OK, so it wasn’t exactly like their performance against the Avalanche last week but it was enough. The Hawks have five wins in their last six games, and even more shocking, they have seven power play goals in that time. What a world. To the bullets:
– The Hawks started strong yet again, and if there is anything that makes watching them bearable, it’s them NOT finding themselves in a 2-0 hole by the five-minute mark. In fact, the Hawks were the ones up 2-0 relatively early, thanks to the functional power play and overall good puck movement in the first 10 minutes. Alex DeBrincat scored the PPG, which brings his scoring streak to five games, and as a whole, the power play continued to be a legitimate offensive weapon for the Hawks. Not long afterwards, Kane added a goal, putting him on a seven-game scoring streak as well. Things were looking up.
– Then, Gustav Forsling went all Gustav Forsling all over everything. He took a dumbass penalty late in the first which led to Rantanen’s goal. And while Foreskin’s tripping penalty set things up, his was not the only defensive failure at this point. Keith and Seabrook were on the PK and I swear to you they stood still and watched as Gabriel ThisLandIsYourLand walked up to the net and scored. It was patently absurd.
– But he wasn’t done yet! Forsling managed to do the exact same thing at the end of the second period, although Nathan MacKinnon had already scored on…wait for it…a delayed penalty just seconds prior. Forsling repeatedly passed to no one and went around tripping people and yet, he had a 72 CF%. Hockey is weird.
– Speaking of weird, the Hawks’ power play has been, as we’ve mentioned, downright functional as of late. But in the third when they had a 5-on-3 the Hawks completely shat the bed. They went right back to everyone standing around waiting for Patrick Kane to do something. When Kane did get a shot, it was a crazy deflection off the post and into the crowd on the other side of the ice. It was impressive in its own way. But that didn’t make up for the fact that with a 2-man advantage and one defender with a broken stick—so basically a 2.5-man advantage—the Hawks receded to their bad habits of not moving themselves or the puck.
– They made up for it by scoring on a power play right at the start of OT, thanks to Connor Murphy once again getting his face demolished, this time by Landeskog. He ain’t pretty no more (he was never pretty anyway), but who cares, we’ll take whatever help we can get. Toews batted down the puck with a suspiciously high stick and fed it to Kane, exactly the quick puck movement that they needed.
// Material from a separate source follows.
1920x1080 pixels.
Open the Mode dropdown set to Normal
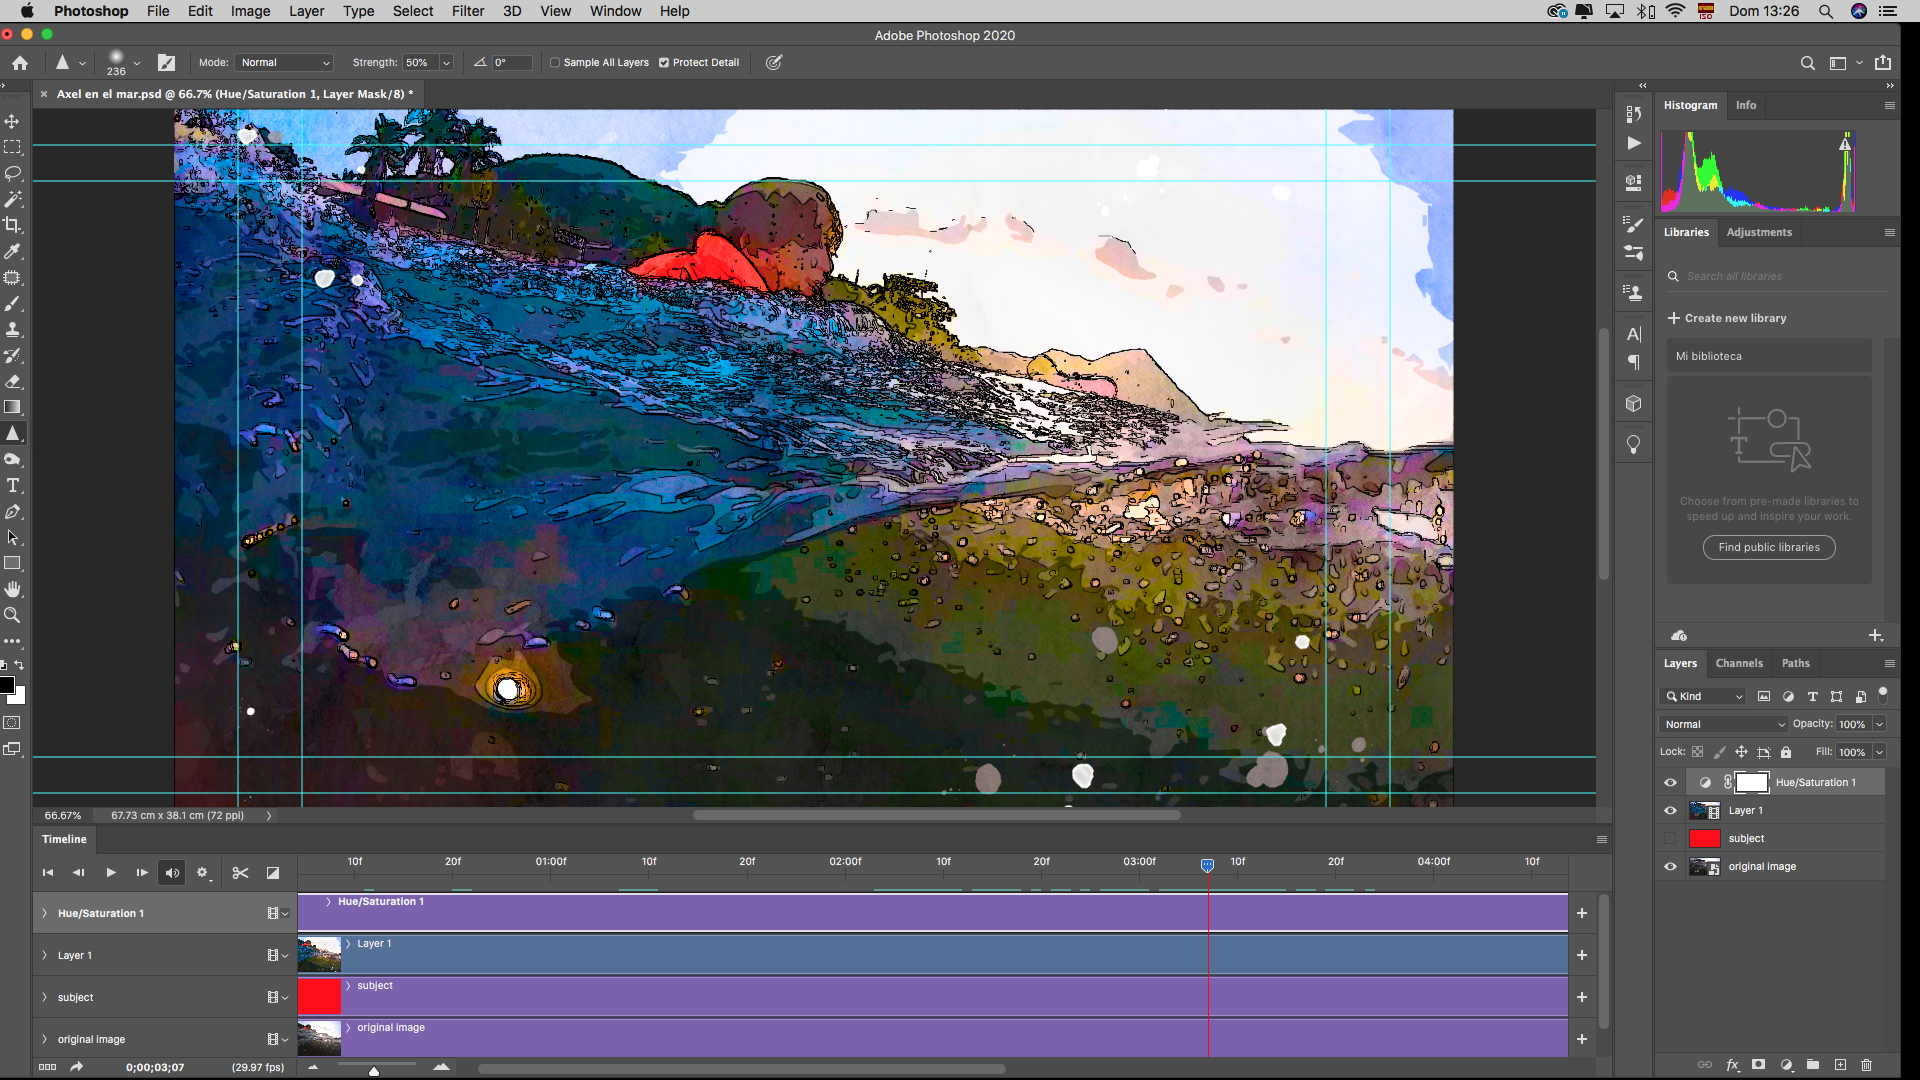click(x=285, y=62)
Luckily the refs were as done with the game as anyone, so no one bothered to review if Toews’ stick really was over the crossbar. Again, we’ll take whatever we can get.
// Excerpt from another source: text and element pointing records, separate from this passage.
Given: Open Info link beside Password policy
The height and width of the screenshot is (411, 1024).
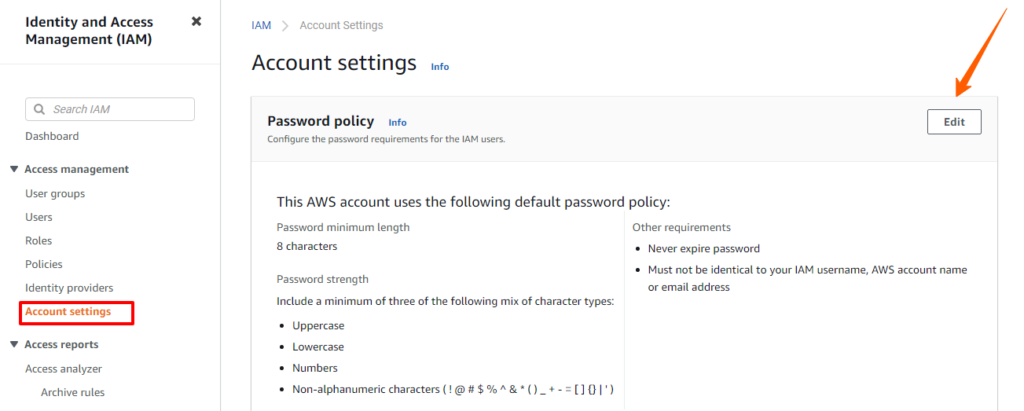Looking at the screenshot, I should 398,122.
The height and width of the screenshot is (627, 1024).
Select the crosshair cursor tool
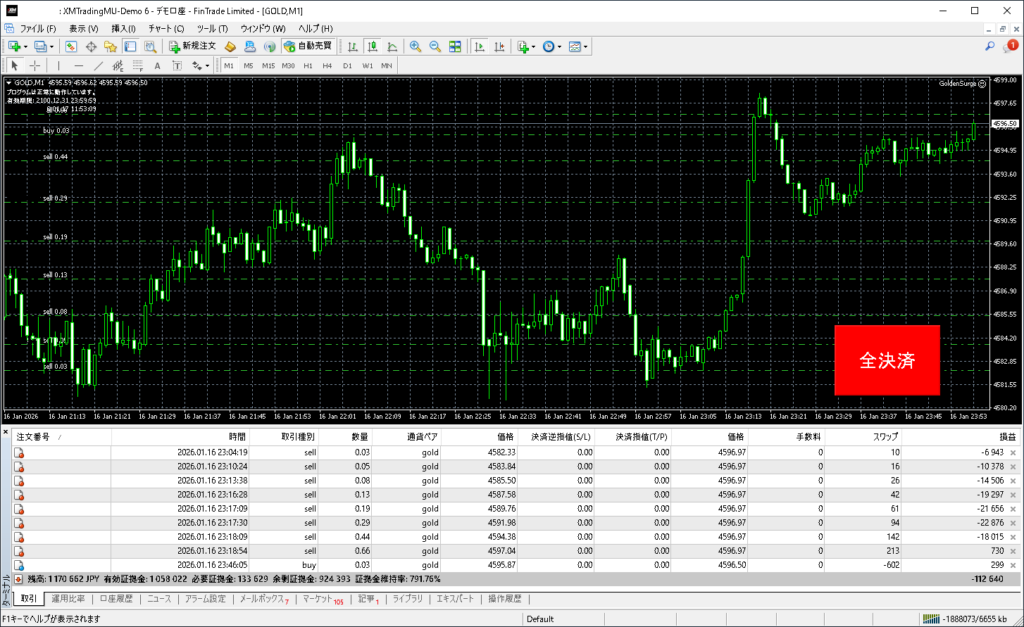[35, 65]
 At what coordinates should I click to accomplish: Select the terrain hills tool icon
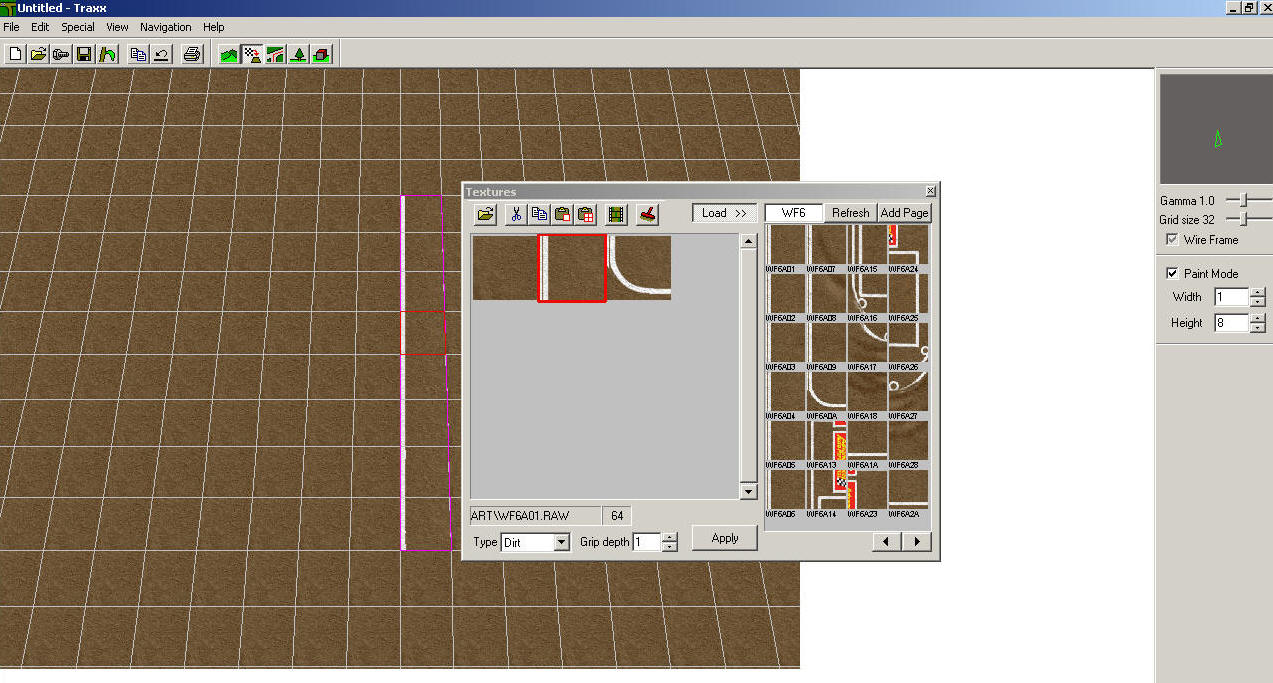230,54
– In other news, Collin Delia looked really good once again. Neither goal can be pinned on any mistake of his; the first one, his defenders sat on their asses and watched, and the second was in the midst of a defensive breakdown and scramble. In fact, he was the sole reason the Hawks didn’t get brained late in the first and through most of the second. His positioning and composure were both exactly what the Hawks needed, particularly with the Avs top line having their way with whoever was on the ice at the time. Delia ended the night with a .938 SV% and had better get the god damn start on New Year’s Day.
– Alex DeBrincat is not a fucking third liner. Why can’t Coach Cool Youth Pastor see this? What more must this guy do?! FUCKING SHIT
–Dylan Strome had two assists and continues to be eminently useful. Meanwhile Artem Anisimov is still 10 steps slower than Strome and Kane on their line, and it’s beyond frustrating to imagine how many goals a DeBrincat-Strome-Kane line would have. Anisimov stumbled over or lost the puck in his feet at least three chances tonight. It seems so obvious.
Another win so we’ll have to just shut up and deal with our line combination complaints, and hope that Forsling can benched or traded or teleported to the land of wind and ghosts ANYTHING JUST MAKE IT STOP. But there’s no better way to go into the Winter Classic, such as it is. Onward and upward.